People might want to know why an automatically installed package is present on the system. To get this information from the command line, you can use aptitude why package ( apt and apt-get have no similar feature):

$ aptitude why python3-debian i aptitude Suggests apt-xapian-index p apt-xapian-index Depends python3-debian (>= 0.1.14) 

ALTERNATIVE deborphan and debfoster

In days where apt , apt-get and aptitude were not able to track automatic packages, there were two utilities producing lists of unnecessary packages: deborphan and debfoster . Both can still be useful.

deborphan scans the libs and oldlibs sections by default (in the absence of supplementary instructions) looking for the packages that are currently installed and that no other package depends on. The resulting list can then serve as a basis to remove unneeded packages.
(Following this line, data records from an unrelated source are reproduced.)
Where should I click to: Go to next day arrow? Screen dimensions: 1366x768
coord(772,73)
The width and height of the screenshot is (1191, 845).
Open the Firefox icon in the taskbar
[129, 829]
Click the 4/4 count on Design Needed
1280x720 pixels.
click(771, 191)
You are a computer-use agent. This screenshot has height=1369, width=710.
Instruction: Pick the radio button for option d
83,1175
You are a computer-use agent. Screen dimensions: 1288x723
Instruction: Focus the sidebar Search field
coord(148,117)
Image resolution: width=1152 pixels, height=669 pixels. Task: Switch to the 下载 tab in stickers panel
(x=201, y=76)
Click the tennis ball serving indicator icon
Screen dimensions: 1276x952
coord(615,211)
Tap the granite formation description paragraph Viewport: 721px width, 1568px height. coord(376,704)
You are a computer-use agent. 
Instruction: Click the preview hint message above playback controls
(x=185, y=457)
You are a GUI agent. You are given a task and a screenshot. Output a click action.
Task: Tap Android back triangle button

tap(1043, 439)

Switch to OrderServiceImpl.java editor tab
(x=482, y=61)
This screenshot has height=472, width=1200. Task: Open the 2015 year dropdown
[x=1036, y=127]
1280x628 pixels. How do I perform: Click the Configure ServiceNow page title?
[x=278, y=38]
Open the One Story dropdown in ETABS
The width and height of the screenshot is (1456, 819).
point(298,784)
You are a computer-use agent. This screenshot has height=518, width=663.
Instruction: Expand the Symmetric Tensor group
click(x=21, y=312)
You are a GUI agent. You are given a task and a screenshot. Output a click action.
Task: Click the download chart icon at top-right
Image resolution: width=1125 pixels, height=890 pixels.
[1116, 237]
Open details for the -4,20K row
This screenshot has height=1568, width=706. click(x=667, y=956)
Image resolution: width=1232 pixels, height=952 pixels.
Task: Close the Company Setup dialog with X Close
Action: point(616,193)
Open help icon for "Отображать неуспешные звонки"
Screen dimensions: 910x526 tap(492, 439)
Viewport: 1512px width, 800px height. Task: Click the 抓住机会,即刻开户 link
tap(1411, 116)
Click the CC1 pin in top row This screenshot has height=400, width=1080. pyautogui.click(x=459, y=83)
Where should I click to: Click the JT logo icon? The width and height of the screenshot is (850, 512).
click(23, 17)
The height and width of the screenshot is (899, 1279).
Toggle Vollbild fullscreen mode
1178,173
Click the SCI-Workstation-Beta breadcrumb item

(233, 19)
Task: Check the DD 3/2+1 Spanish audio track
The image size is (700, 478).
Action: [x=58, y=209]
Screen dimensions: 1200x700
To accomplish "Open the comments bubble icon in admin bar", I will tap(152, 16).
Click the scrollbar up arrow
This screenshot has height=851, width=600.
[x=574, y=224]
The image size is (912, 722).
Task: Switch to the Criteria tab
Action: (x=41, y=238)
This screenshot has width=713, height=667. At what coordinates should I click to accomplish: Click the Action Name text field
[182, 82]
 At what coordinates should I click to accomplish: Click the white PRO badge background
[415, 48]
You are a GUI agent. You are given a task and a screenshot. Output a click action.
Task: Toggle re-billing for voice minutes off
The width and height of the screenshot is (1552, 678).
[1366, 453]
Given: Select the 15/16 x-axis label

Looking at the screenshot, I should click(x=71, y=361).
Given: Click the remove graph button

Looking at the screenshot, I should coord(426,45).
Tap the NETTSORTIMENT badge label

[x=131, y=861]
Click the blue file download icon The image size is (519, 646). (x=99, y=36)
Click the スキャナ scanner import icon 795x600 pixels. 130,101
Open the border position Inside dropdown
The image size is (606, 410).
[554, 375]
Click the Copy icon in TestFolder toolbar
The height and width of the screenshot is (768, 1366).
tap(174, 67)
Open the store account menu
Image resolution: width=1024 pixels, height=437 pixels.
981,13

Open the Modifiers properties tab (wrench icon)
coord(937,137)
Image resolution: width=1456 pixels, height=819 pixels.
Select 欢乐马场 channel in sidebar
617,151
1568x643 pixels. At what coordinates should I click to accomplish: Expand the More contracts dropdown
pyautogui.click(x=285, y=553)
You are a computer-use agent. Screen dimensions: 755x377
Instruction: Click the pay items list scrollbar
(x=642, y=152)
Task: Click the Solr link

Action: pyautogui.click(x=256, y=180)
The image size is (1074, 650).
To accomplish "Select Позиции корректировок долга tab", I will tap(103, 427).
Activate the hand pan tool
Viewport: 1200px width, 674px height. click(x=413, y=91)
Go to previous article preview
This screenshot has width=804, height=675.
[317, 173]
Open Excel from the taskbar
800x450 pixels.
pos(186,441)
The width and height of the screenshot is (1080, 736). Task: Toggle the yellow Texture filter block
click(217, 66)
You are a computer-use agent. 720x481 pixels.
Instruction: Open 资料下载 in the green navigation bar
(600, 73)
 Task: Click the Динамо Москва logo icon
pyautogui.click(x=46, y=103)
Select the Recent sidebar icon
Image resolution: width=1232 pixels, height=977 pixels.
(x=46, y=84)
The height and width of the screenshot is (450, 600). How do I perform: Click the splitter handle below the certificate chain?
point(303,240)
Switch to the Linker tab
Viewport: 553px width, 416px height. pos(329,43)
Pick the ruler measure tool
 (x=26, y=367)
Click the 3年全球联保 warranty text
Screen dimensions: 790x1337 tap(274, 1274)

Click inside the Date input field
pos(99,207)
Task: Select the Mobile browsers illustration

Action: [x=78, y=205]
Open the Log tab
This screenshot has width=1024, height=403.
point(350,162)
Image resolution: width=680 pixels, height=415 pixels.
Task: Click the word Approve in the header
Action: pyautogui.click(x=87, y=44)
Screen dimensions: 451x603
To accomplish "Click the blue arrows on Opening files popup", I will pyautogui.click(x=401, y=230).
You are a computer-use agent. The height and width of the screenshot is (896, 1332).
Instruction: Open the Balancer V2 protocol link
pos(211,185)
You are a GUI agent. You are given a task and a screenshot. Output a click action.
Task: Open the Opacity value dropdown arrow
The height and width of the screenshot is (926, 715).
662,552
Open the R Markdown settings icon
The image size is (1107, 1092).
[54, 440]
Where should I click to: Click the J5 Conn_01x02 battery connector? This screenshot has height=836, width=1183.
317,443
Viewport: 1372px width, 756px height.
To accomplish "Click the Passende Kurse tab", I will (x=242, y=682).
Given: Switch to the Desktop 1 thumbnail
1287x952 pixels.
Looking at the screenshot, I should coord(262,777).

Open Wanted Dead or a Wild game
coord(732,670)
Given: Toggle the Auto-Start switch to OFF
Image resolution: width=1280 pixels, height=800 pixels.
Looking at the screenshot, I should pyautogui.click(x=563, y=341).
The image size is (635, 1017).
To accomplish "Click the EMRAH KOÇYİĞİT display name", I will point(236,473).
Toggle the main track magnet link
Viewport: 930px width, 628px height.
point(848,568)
debfoster has a more elaborate approach, very similar to APT's one: it maintains a list of packages that have been explicitly installed, and remembers what packages are really required between each invocation. If new packages appear on the system and if debfoster doesn't know them as required packages, they will be shown on the screen together with a list of their dependencies. The program then offers a choice: remove the package (possibly together with those that depend on it), mark it as explicitly required, or ignore it temporarily.

6.2.8. APT Patterns

Patterns allow you to specify complex search queries to select the packages you want to install or show. They were first implemented for aptitude (see Section 6.5, “Frontends: aptitude , synaptic ”), but now APT can also make use of them.

For example, we can use apt list ?automatic to list all the packages automatically installed. To find packages automatically installed no longer depended upon by manually installed packages the pattern ?garbage can be used.

Logic patterns can be combined with other packages to form more complex expressions. For instance, we could use a pattern like ?and(PATTERN, PATTERN) . See apt-patterns (7) and glob (7) for all the patterns you can use and the complex expressions you can create with them.